Being deep-sea species, he said tuna is highly migratory too with fast speed to traverse from one country’s territory to another.

“This agreement will help us gain something from the resources that God has given us. Otherwise, they will be there and we will gain nothing because it is migratory. They will move from here to Senegal, Guinea, Sierra Leone and Cape Verde and those countries are benefiting,” he said.

Gomez said apart from EU’s own contribution, ship owners will also make cash payment to The Gambia, though this was not announced in the EU deal.

However, stakeholders and experts have criticized the deal on the grounds that it poses risks to The Gambia whose monitoring and surveillance mechanisms are too weak to adequately check the activities of EU’s 41 vessels at sea should they go beyond the authorized species as indicated in the agreement.

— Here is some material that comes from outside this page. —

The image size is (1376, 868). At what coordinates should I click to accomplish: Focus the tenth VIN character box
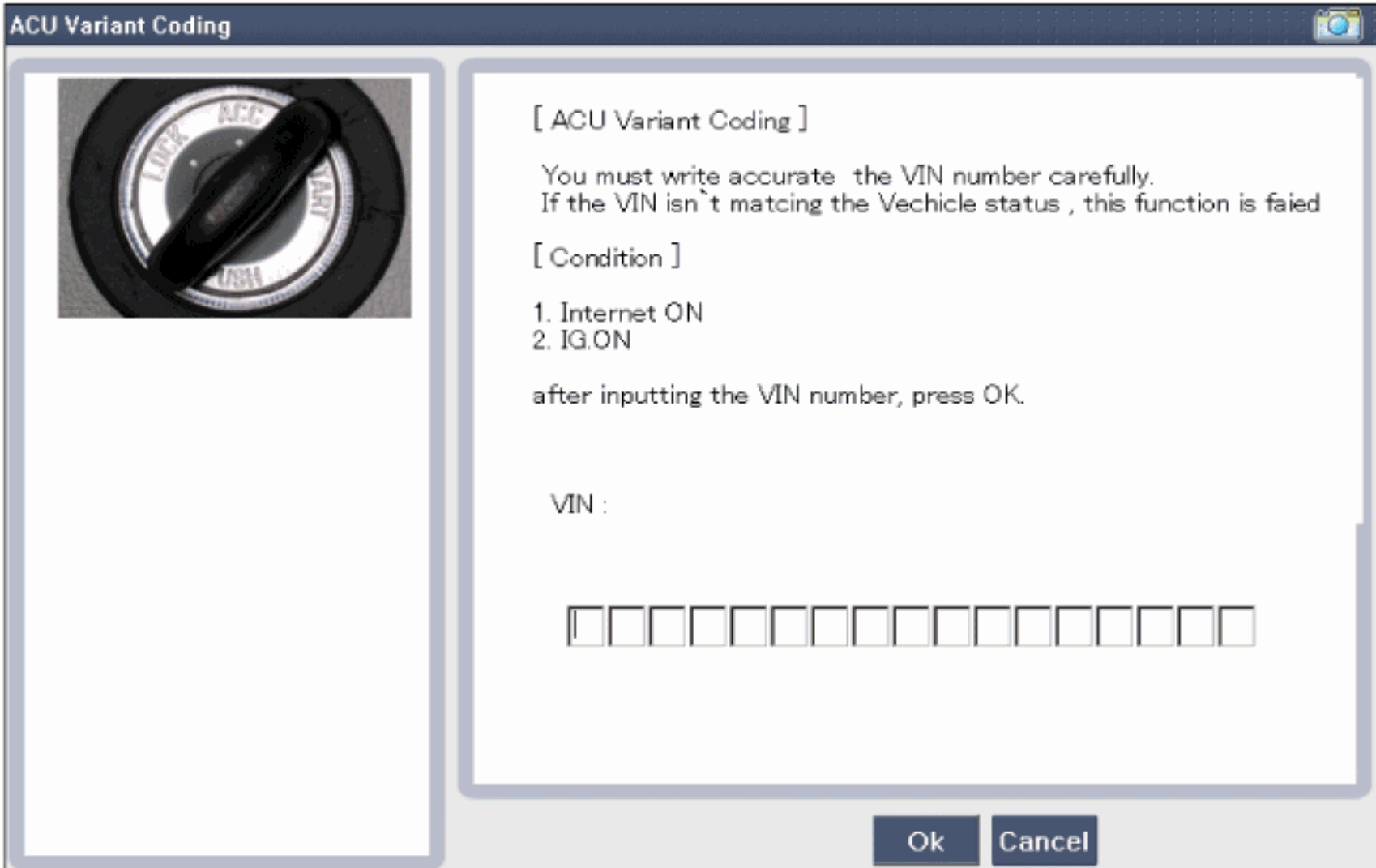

Lamin Manneh, a fisherman for thirty years, expressed concern that the EU trawlers may catch more than they are allowed to. He cited the low capacity of the Gambian navy to monitor them.

“If the EU vessels limit their catches to tuna and hake, there’ll be no problem. But if they go beyond that, it will be difficult for us. In my 30-year career, I have seen many trawlers catching fish that they wouldn’t need and ended up throwing them in the sea.”

Dawda Jarju, a fisherman with 14 years of experience, said “we have seen before some of these European trawlers spreading their nets near the edge of the sea and the navy is not controlling them the way it should. They have nets that break the stones (a hide outs for fishes) and have access to all fishes without reservation. If that continues, how do we get fish?”

Jarju predicted that in the near future, The Gambia will experience acute shortage of fish if the country fails to control the sea.

He said if the EU fishing trawlers are licensed to operate it will be added to about 20 boats of Chinese and Japanese that catch butter fishes.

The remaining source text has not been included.